* [WORK REQUIRED]: Please write out the entries again, switching each "Instruction" to "Step" and leaving everything else unchanged.
# START OF DATASET EXTRACT
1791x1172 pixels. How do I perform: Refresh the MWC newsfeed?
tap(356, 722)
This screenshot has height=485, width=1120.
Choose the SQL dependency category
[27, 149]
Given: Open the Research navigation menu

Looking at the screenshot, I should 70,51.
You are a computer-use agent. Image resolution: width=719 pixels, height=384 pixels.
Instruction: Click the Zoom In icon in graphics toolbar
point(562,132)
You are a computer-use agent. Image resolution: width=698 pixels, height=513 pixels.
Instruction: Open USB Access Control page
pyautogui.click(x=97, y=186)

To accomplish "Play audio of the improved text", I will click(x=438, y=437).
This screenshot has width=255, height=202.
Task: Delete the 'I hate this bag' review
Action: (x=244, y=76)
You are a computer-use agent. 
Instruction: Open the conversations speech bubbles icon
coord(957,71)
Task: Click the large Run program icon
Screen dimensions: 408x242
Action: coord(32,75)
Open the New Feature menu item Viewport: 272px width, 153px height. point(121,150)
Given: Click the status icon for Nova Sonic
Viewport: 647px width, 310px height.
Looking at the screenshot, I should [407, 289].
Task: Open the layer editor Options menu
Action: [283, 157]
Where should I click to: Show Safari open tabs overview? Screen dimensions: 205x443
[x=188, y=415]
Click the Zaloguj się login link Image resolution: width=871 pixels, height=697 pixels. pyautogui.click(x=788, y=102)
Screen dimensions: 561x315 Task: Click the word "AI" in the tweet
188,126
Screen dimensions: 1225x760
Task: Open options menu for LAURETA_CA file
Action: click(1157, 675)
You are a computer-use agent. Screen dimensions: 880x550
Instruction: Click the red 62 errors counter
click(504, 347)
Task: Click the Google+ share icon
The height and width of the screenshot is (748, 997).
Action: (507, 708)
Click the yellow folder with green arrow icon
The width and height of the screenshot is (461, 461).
# END OF DATASET EXTRACT
* [RESPONSE FOR THIS EXERCISE]:
1791x1172 pixels. How do I perform: Refresh the MWC newsfeed?
tap(356, 722)
This screenshot has height=485, width=1120.
Choose the SQL dependency category
[27, 149]
Given: Open the Research navigation menu

Looking at the screenshot, I should 70,51.
You are a computer-use agent. Image resolution: width=719 pixels, height=384 pixels.
Step: Click the Zoom In icon in graphics toolbar
point(562,132)
You are a computer-use agent. Image resolution: width=698 pixels, height=513 pixels.
Step: Open USB Access Control page
pyautogui.click(x=97, y=186)

To accomplish "Play audio of the improved text", I will click(x=438, y=437).
This screenshot has width=255, height=202.
Task: Delete the 'I hate this bag' review
Action: (x=244, y=76)
You are a computer-use agent. 
Step: Open the conversations speech bubbles icon
coord(957,71)
Task: Click the large Run program icon
Screen dimensions: 408x242
Action: coord(32,75)
Open the New Feature menu item Viewport: 272px width, 153px height. point(121,150)
Given: Click the status icon for Nova Sonic
Viewport: 647px width, 310px height.
Looking at the screenshot, I should [407, 289].
Task: Open the layer editor Options menu
Action: [283, 157]
Where should I click to: Show Safari open tabs overview? Screen dimensions: 205x443
[x=188, y=415]
Click the Zaloguj się login link Image resolution: width=871 pixels, height=697 pixels. pyautogui.click(x=788, y=102)
Screen dimensions: 561x315 Task: Click the word "AI" in the tweet
188,126
Screen dimensions: 1225x760
Task: Open options menu for LAURETA_CA file
Action: click(1157, 675)
You are a computer-use agent. Screen dimensions: 880x550
Step: Click the red 62 errors counter
click(504, 347)
Task: Click the Google+ share icon
The height and width of the screenshot is (748, 997).
Action: (507, 708)
Click the yellow folder with green arrow icon
The width and height of the screenshot is (461, 461).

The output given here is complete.